(Source records)
>>
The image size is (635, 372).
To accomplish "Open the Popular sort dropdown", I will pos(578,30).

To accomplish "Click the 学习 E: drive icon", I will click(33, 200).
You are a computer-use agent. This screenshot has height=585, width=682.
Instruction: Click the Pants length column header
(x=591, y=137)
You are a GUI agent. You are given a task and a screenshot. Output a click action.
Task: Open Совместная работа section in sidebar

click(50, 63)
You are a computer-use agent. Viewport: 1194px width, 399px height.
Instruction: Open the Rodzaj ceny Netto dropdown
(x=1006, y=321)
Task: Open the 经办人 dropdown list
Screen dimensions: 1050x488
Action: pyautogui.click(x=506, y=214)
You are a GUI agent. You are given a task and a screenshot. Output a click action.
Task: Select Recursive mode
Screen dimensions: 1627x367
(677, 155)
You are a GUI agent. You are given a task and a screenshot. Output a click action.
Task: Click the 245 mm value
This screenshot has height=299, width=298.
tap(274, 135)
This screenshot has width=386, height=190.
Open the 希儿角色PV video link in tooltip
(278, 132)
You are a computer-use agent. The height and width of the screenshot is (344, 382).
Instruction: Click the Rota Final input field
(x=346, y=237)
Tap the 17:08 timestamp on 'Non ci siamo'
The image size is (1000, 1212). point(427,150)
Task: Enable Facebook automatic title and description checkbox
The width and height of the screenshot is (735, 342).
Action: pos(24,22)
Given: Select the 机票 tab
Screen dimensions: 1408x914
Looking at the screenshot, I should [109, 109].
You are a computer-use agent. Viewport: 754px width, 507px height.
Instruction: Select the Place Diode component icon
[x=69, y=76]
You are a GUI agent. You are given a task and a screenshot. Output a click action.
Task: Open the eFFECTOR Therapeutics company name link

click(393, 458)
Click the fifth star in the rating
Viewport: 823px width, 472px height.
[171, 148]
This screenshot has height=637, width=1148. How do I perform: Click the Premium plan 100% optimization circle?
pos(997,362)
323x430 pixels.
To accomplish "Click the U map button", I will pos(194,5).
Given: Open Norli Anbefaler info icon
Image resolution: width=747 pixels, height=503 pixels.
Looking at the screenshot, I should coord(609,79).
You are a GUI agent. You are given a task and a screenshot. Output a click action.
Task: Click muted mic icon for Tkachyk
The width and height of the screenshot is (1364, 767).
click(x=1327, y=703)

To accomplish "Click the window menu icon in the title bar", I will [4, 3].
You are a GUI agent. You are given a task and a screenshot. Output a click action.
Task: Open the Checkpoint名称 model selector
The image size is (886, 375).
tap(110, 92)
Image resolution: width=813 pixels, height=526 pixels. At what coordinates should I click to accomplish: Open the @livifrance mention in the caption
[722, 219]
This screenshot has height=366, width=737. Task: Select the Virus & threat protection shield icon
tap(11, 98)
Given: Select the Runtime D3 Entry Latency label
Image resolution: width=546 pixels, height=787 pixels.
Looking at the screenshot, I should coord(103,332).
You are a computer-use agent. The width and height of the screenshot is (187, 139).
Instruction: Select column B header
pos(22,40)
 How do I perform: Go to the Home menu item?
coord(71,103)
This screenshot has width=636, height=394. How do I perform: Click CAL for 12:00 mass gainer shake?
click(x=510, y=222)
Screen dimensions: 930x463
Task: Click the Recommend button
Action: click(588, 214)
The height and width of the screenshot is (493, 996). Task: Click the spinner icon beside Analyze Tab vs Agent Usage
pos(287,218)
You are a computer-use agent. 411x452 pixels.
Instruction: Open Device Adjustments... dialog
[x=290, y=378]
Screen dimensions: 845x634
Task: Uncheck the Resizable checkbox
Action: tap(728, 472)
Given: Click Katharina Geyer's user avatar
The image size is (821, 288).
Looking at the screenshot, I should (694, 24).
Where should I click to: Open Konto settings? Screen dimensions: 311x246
<<
### [EXERCISE]
Print all of the entries exactly as they appear.

### [OUTPUT FOR THIS TASK]
The image size is (635, 372).
To accomplish "Open the Popular sort dropdown", I will pos(578,30).

To accomplish "Click the 学习 E: drive icon", I will click(33, 200).
You are a computer-use agent. This screenshot has height=585, width=682.
Instruction: Click the Pants length column header
(x=591, y=137)
You are a GUI agent. You are given a task and a screenshot. Output a click action.
Task: Open Совместная работа section in sidebar

click(50, 63)
You are a computer-use agent. Viewport: 1194px width, 399px height.
Instruction: Open the Rodzaj ceny Netto dropdown
(x=1006, y=321)
Task: Open the 经办人 dropdown list
Screen dimensions: 1050x488
Action: pyautogui.click(x=506, y=214)
You are a GUI agent. You are given a task and a screenshot. Output a click action.
Task: Select Recursive mode
Screen dimensions: 1627x367
(677, 155)
You are a GUI agent. You are given a task and a screenshot. Output a click action.
Task: Click the 245 mm value
This screenshot has height=299, width=298.
tap(274, 135)
This screenshot has width=386, height=190.
Open the 希儿角色PV video link in tooltip
(278, 132)
You are a computer-use agent. The height and width of the screenshot is (344, 382).
Instruction: Click the Rota Final input field
(x=346, y=237)
Tap the 17:08 timestamp on 'Non ci siamo'
The image size is (1000, 1212). point(427,150)
Task: Enable Facebook automatic title and description checkbox
The width and height of the screenshot is (735, 342).
Action: pos(24,22)
Given: Select the 机票 tab
Screen dimensions: 1408x914
Looking at the screenshot, I should [109, 109].
You are a computer-use agent. Viewport: 754px width, 507px height.
Instruction: Select the Place Diode component icon
[x=69, y=76]
You are a GUI agent. You are given a task and a screenshot. Output a click action.
Task: Open the eFFECTOR Therapeutics company name link

click(393, 458)
Click the fifth star in the rating
Viewport: 823px width, 472px height.
[171, 148]
This screenshot has height=637, width=1148. How do I perform: Click the Premium plan 100% optimization circle?
pos(997,362)
323x430 pixels.
To accomplish "Click the U map button", I will pos(194,5).
Given: Open Norli Anbefaler info icon
Image resolution: width=747 pixels, height=503 pixels.
Looking at the screenshot, I should coord(609,79).
You are a GUI agent. You are given a task and a screenshot. Output a click action.
Task: Click muted mic icon for Tkachyk
The width and height of the screenshot is (1364, 767).
click(x=1327, y=703)

To accomplish "Click the window menu icon in the title bar", I will [4, 3].
You are a GUI agent. You are given a task and a screenshot. Output a click action.
Task: Open the Checkpoint名称 model selector
The image size is (886, 375).
tap(110, 92)
Image resolution: width=813 pixels, height=526 pixels. At what coordinates should I click to accomplish: Open the @livifrance mention in the caption
[722, 219]
This screenshot has height=366, width=737. Task: Select the Virus & threat protection shield icon
tap(11, 98)
Given: Select the Runtime D3 Entry Latency label
Image resolution: width=546 pixels, height=787 pixels.
Looking at the screenshot, I should coord(103,332).
You are a computer-use agent. The width and height of the screenshot is (187, 139).
Instruction: Select column B header
pos(22,40)
 How do I perform: Go to the Home menu item?
coord(71,103)
This screenshot has width=636, height=394. How do I perform: Click CAL for 12:00 mass gainer shake?
click(x=510, y=222)
Screen dimensions: 930x463
Task: Click the Recommend button
Action: click(588, 214)
The height and width of the screenshot is (493, 996). Task: Click the spinner icon beside Analyze Tab vs Agent Usage
pos(287,218)
You are a computer-use agent. 411x452 pixels.
Instruction: Open Device Adjustments... dialog
[x=290, y=378]
Screen dimensions: 845x634
Task: Uncheck the Resizable checkbox
Action: tap(728, 472)
Given: Click Katharina Geyer's user avatar
The image size is (821, 288).
Looking at the screenshot, I should (694, 24).
Where should I click to: Open Konto settings? Screen dimensions: 311x246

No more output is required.